● Task objective
In the passage on the Pay for Slay program below, reproduce word for word the section that starts at "TAYLOR FORCE ACT" and ends after "on global entrepreneurship.".

● Selected excerpt

------------------------

Numerous countries, including the United States, the Netherlands, Australia, Norway, and Germany, have cut direct payments to the Palestinian Authority after discovering that those funds were being redistributed to the Pay for Slay program.
TAYLOR FORCE ACT
In 2016, an American military veteran named Taylor Force, who had no relation to the conflict, was murdered by a Palestinian terrorist. He was visiting Israel as a part of a Vanderbilt University study group on global entrepreneurship.
The killer died during the attack. As such, the Palestinian Authority pays the terrorist’s family a monthly stipend that is significantly higher than the average Palestinian wage.
In 2018, the United States government passed a bill halting aid to the Palestinian Authority so long as the PA continues its Pay for Slay program. Sponsored by Republicans, many Democrats were initially reluctant to get on board; however, by 2017, more supported the act.
That said, the United States continues funding the Palestinian Authority in indirect ways, through other agencies.
Many countries and international non-governmental organizations have challenged the Palestinian Authority’s Pay for Slay program on moral and economic grounds; however, according to Ziad Asali, the founding president of the American Task Force on Palestine, the payments are so popular that no Palestinian politician dares challenge them. The program has been described as “part of the ethos of Palestinian society.”
Scholar of Middle Eastern law and politics at George Washington University Nathan Brown states that the stipends are “universally supported among Palestinians.”
By contrast, a 2017 Washington Institute for Near East Policy poll found that two-thirds of Palestinians disagreed with the Pay for Slay policy and thought that Palestinians convicted of terrorism and their families shouldn’t receive extra payments and instead should receive the same social services as everyone else.
In 2017, Palestinian Authority President Mahmoud Abbas claimed that efforts to stop the payments were “an aggression against the Palestinian people.”
The Palestinian Prisoners' Club justifies the payments because “the family did nothing against anyone.”

------------------------

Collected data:
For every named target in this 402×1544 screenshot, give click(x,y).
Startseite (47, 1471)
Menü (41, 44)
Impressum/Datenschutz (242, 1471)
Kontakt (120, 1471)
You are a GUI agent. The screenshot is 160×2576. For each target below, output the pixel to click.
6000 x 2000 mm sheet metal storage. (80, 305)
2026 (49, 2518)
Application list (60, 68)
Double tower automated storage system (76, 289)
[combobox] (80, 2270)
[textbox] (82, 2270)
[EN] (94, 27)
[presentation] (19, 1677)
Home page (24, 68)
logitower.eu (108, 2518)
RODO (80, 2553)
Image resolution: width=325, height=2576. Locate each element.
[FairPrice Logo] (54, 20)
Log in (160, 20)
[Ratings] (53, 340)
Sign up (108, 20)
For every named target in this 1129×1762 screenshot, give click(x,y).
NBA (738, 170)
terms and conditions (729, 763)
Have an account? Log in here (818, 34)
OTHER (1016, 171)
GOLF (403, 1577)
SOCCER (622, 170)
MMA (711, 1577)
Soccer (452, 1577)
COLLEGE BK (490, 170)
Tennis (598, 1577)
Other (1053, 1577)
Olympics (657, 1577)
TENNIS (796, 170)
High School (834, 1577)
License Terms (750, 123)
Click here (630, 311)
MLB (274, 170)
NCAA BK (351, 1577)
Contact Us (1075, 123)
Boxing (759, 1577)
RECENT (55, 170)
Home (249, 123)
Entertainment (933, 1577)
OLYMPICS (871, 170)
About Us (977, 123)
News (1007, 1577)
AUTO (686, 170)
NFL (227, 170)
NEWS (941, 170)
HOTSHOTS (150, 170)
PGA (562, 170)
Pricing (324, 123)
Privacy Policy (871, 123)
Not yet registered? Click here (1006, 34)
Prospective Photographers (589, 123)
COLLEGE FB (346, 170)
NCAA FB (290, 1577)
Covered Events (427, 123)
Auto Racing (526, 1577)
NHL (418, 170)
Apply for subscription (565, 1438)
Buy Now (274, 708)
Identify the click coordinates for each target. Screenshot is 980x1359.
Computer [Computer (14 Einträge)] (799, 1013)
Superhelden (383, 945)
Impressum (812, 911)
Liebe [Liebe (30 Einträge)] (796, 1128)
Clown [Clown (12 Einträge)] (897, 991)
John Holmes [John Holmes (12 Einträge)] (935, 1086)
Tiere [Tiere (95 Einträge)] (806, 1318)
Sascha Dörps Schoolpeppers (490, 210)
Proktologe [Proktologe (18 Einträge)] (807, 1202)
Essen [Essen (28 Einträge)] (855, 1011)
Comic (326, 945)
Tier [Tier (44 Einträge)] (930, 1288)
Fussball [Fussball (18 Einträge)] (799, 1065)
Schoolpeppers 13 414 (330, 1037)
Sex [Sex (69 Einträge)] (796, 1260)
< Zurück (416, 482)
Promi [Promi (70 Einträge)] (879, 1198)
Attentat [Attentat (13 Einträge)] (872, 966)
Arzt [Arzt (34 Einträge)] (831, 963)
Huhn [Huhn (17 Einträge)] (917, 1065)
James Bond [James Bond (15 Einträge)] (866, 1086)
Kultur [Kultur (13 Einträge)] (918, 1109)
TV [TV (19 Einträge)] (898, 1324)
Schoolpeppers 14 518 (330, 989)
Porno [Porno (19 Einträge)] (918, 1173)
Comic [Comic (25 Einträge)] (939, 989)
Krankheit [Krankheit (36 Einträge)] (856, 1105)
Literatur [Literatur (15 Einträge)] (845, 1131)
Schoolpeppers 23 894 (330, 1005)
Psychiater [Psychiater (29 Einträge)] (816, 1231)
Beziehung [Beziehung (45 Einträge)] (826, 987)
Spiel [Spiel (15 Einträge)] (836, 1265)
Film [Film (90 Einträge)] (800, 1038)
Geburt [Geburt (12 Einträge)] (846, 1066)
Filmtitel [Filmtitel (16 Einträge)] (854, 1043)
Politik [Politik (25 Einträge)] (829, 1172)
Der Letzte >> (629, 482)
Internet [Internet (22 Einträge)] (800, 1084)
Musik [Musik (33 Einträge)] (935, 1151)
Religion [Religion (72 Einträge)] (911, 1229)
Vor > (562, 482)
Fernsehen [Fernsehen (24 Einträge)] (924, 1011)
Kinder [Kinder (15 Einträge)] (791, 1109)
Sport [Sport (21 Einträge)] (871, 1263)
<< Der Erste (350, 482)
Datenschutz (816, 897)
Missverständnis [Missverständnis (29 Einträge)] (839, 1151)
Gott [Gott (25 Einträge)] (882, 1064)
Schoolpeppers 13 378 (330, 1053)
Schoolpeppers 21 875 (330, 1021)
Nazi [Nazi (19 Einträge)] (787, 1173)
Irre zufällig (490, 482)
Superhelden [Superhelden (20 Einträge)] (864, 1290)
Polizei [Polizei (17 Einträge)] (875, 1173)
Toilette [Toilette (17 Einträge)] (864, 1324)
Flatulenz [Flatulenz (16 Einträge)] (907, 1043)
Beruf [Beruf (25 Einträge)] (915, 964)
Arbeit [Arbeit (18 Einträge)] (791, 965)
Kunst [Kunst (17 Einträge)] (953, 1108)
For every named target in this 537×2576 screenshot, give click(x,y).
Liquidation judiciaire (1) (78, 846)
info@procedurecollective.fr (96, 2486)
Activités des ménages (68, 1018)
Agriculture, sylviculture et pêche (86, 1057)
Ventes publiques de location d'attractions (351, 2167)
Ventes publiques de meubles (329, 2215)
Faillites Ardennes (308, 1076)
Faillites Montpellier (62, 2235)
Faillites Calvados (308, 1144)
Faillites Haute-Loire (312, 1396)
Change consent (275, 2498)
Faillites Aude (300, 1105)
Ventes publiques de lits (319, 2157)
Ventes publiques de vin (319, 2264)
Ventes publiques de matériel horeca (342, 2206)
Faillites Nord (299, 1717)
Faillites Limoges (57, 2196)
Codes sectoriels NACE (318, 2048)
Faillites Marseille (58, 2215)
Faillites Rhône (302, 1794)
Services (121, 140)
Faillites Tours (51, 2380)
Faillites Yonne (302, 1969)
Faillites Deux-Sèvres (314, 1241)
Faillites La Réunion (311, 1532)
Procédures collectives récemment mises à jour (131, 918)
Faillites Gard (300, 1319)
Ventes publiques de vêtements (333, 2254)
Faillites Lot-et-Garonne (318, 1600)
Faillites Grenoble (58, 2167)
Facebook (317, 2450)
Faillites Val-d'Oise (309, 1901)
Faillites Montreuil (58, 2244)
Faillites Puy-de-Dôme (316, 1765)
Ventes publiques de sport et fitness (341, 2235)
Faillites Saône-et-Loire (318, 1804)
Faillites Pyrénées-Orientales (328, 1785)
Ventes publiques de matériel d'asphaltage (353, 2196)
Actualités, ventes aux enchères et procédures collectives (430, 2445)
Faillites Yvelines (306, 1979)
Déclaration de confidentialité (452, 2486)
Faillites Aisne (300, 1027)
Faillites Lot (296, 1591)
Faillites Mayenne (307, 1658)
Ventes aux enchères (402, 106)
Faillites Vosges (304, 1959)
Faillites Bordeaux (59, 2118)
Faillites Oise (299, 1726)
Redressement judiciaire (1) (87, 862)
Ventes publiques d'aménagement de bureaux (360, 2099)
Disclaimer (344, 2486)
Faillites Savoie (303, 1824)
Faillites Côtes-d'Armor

------------------------

● Reply
TAYLOR FORCE ACT
In 2016, an American military veteran named Taylor Force, who had no relation to the conflict, was murdered by a Palestinian terrorist. He was visiting Israel as a part of a Vanderbilt University study group on global entrepreneurship.